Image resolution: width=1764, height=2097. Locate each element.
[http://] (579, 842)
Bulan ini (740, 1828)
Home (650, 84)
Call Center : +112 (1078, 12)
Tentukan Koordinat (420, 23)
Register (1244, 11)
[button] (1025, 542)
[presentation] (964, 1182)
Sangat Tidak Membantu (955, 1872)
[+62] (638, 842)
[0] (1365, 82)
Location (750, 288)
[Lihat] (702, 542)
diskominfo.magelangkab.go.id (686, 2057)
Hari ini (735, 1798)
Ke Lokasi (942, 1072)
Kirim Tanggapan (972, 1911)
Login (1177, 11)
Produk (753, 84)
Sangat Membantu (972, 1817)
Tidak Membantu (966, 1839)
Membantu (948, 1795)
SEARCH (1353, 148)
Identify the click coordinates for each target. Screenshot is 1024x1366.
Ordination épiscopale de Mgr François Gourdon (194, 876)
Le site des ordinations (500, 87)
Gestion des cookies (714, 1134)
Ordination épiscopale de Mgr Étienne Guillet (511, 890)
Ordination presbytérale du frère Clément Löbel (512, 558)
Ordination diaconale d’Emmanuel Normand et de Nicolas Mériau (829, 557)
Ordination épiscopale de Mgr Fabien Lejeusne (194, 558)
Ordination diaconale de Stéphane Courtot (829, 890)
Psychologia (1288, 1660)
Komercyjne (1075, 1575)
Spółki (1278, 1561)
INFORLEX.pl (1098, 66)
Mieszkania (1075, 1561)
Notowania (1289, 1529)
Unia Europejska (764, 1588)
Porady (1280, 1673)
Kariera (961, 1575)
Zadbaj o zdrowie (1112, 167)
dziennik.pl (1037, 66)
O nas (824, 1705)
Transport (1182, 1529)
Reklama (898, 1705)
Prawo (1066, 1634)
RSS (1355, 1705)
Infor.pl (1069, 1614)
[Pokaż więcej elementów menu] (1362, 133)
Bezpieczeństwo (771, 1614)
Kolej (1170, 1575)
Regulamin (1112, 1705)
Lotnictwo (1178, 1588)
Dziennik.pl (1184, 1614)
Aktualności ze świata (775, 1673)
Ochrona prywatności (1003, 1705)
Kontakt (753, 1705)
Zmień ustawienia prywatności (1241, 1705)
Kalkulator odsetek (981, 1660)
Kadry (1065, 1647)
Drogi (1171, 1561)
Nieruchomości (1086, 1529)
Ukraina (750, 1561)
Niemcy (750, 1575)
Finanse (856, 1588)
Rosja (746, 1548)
■ ■ ■ ■ ■ ■ ■
Task prompt:
Set every line of the listing down word for word.

Answer to the exercise:
Image resolution: width=1764, height=2097. Locate each element.
[http://] (579, 842)
Bulan ini (740, 1828)
Home (650, 84)
Call Center : +112 (1078, 12)
Tentukan Koordinat (420, 23)
Register (1244, 11)
[button] (1025, 542)
[presentation] (964, 1182)
Sangat Tidak Membantu (955, 1872)
[+62] (638, 842)
[0] (1365, 82)
Location (750, 288)
[Lihat] (702, 542)
diskominfo.magelangkab.go.id (686, 2057)
Hari ini (735, 1798)
Ke Lokasi (942, 1072)
Kirim Tanggapan (972, 1911)
Login (1177, 11)
Produk (753, 84)
Sangat Membantu (972, 1817)
Tidak Membantu (966, 1839)
Membantu (948, 1795)
SEARCH (1353, 148)
Identify the click coordinates for each target. Screenshot is 1024x1366.
Ordination épiscopale de Mgr François Gourdon (194, 876)
Le site des ordinations (500, 87)
Gestion des cookies (714, 1134)
Ordination épiscopale de Mgr Étienne Guillet (511, 890)
Ordination presbytérale du frère Clément Löbel (512, 558)
Ordination diaconale d’Emmanuel Normand et de Nicolas Mériau (829, 557)
Ordination épiscopale de Mgr Fabien Lejeusne (194, 558)
Ordination diaconale de Stéphane Courtot (829, 890)
Psychologia (1288, 1660)
Komercyjne (1075, 1575)
Spółki (1278, 1561)
INFORLEX.pl (1098, 66)
Mieszkania (1075, 1561)
Notowania (1289, 1529)
Unia Europejska (764, 1588)
Porady (1280, 1673)
Kariera (961, 1575)
Zadbaj o zdrowie (1112, 167)
dziennik.pl (1037, 66)
O nas (824, 1705)
Transport (1182, 1529)
Reklama (898, 1705)
Prawo (1066, 1634)
RSS (1355, 1705)
Infor.pl (1069, 1614)
[Pokaż więcej elementów menu] (1362, 133)
Bezpieczeństwo (771, 1614)
Kolej (1170, 1575)
Regulamin (1112, 1705)
Lotnictwo (1178, 1588)
Dziennik.pl (1184, 1614)
Aktualności ze świata (775, 1673)
Ochrona prywatności (1003, 1705)
Kontakt (753, 1705)
Zmień ustawienia prywatności (1241, 1705)
Kalkulator odsetek (981, 1660)
Kadry (1065, 1647)
Drogi (1171, 1561)
Nieruchomości (1086, 1529)
Ukraina (750, 1561)
Niemcy (750, 1575)
Finanse (856, 1588)
Rosja (746, 1548)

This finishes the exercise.